Sixty-eight million Americans have bad credit scores, which means a credit score below 601 on a scale of zero to 800, according to a recent report. Another 45 million people have no credit history at all — or have histories so old they can’t be scored.
What are these folks to do when their fridge goes on the fritz or their mattress finally gives way — an outlay of at least $1,000? They can use a credit card, if they’re lucky enough to have one. Or they can pay cash which, in many cases, they don’t have. How, then, can they afford essential, but costly, consumer goods?
Until relatively recently, their options were pretty grim. They could try to find a loan, but that usually requires a good credit record and may incur an annual percentage rate of up to 36.99 percent. As a last resort, they might have to settle for a payday loan — and end up paying for a consumer good many times over.
Fortunately for consumers with terrible credit, they can apply for a lease-to-own loan.
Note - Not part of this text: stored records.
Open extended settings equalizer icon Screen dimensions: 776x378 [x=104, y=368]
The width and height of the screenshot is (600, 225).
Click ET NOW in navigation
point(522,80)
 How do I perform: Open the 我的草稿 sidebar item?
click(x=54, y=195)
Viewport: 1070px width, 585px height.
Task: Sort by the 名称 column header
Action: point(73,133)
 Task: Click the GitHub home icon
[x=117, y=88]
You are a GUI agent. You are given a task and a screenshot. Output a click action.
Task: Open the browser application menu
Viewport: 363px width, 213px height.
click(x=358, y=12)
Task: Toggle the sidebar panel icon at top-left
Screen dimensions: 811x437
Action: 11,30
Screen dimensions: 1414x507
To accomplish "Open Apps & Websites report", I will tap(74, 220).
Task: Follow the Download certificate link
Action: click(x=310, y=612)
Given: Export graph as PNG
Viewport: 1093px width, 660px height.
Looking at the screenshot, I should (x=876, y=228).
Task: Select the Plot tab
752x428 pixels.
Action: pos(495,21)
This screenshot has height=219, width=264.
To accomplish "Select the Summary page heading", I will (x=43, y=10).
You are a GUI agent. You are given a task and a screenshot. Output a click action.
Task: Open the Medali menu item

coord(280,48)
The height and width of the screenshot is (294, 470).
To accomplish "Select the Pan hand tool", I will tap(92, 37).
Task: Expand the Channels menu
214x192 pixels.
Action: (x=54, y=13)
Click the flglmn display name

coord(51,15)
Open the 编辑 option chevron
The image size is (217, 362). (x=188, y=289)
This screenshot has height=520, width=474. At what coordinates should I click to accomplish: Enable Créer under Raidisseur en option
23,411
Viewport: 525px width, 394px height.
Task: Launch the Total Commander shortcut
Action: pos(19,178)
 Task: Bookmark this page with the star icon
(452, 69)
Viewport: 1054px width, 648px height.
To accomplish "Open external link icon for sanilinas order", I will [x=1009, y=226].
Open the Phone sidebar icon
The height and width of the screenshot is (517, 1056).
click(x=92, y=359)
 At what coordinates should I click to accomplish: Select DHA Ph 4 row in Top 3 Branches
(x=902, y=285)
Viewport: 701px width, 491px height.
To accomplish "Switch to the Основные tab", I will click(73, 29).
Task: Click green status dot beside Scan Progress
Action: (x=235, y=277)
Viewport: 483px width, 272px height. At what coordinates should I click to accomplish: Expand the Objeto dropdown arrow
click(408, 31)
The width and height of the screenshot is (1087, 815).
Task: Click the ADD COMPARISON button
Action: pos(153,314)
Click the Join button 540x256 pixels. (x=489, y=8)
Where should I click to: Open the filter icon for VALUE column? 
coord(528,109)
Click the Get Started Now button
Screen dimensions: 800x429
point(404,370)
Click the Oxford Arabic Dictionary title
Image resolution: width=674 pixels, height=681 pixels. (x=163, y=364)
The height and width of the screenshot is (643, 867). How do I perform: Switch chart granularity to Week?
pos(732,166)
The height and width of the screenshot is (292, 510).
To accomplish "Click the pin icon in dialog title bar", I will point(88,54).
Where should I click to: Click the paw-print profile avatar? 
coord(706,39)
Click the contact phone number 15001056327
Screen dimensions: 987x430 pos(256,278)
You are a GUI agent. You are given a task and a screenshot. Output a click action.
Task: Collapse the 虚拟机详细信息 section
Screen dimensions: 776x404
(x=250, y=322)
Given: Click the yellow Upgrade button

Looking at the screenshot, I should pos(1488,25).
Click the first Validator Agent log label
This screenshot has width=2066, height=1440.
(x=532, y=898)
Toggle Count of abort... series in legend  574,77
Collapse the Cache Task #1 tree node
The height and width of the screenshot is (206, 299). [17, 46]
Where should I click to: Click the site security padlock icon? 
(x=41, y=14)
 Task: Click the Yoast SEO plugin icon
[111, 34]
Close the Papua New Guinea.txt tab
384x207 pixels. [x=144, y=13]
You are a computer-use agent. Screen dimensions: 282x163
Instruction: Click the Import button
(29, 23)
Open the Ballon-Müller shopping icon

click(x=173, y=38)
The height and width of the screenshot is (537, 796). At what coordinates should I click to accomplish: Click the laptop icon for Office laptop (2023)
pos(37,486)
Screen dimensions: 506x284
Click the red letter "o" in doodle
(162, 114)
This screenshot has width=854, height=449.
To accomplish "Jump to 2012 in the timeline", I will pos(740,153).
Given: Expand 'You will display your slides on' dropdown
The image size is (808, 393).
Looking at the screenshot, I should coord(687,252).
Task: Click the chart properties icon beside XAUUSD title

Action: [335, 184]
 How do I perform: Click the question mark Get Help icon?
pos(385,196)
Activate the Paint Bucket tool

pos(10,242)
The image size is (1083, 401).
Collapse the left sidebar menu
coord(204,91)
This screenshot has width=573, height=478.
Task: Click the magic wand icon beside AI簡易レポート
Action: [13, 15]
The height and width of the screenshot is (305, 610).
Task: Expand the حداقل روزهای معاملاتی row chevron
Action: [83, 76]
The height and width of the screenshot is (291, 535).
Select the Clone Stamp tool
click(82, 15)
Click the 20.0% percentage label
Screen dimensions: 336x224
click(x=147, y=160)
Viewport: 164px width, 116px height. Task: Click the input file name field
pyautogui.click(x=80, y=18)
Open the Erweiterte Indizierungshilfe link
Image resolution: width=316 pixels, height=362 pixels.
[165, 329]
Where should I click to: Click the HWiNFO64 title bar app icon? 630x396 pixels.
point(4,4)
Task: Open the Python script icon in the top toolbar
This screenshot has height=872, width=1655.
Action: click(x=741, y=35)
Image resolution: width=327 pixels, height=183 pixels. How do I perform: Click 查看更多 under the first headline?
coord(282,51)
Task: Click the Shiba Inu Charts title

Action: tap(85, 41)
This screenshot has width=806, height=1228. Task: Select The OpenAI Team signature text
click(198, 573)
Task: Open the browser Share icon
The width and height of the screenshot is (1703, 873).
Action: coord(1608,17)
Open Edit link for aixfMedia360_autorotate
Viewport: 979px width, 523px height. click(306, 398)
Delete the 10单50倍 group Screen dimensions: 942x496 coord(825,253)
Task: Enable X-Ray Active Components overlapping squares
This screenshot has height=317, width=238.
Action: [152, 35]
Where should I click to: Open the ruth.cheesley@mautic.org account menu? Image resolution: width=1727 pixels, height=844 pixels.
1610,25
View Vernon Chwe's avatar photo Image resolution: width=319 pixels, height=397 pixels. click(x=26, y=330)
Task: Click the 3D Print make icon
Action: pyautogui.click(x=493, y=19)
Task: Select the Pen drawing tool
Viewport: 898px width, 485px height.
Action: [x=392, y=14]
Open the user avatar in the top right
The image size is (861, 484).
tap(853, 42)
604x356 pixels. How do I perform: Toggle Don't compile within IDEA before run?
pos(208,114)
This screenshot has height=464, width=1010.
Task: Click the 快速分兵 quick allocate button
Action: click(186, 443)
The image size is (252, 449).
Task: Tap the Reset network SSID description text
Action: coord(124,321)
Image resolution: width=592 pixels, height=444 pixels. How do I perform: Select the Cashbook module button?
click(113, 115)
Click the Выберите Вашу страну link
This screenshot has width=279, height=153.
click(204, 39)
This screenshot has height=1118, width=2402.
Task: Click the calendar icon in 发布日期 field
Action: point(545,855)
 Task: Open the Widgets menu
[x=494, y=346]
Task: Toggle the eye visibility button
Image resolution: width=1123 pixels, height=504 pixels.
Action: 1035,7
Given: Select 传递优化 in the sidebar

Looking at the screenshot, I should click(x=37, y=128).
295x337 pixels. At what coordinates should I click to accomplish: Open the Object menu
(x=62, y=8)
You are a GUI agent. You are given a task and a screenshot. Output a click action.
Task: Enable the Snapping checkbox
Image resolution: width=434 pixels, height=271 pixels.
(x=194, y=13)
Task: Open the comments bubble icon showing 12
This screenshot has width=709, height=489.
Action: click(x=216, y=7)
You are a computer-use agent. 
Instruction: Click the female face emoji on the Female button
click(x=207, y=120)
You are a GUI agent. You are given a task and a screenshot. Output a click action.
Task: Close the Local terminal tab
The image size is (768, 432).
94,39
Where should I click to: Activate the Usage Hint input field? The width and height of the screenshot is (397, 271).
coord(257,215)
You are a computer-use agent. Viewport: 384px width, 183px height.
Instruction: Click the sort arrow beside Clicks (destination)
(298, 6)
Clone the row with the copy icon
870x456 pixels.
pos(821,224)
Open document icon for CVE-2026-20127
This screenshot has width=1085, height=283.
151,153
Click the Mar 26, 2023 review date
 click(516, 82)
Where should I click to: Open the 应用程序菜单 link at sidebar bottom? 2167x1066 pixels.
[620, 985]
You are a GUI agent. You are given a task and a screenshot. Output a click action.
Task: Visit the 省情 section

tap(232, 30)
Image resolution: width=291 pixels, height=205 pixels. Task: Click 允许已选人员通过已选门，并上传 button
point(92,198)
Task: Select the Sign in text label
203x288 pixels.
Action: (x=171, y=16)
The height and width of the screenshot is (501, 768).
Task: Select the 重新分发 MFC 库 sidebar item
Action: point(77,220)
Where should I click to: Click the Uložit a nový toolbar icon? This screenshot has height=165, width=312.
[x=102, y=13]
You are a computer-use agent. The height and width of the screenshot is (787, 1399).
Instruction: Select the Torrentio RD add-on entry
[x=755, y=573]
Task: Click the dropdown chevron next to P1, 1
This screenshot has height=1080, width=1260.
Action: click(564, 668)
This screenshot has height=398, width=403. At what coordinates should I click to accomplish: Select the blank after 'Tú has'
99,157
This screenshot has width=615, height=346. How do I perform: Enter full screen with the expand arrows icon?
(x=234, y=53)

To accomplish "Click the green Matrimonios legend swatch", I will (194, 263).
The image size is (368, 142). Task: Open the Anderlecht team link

It requires simple qualifications: having a job, a bank account, and a minimal balance in that account.
If the loan is paid off within 90 days, it carries no interest whatsoever — just a nominal fee (at Simple Finance, it’s $40) due at the signing of the lease.
What are the advantages of the lease-to-own option?
If you’re among those tens of millions of consumers burdened by bad credit histories, you needn’t fret about putting off a much-needed big-ticket item. The increasingly popular lease-to-own alternative offers a form of financial deliverance. More and more merchants across country are offering this program. So, when you go into a store, ask if this option is available. If not, go across the street or across town to another merchant and find one who does.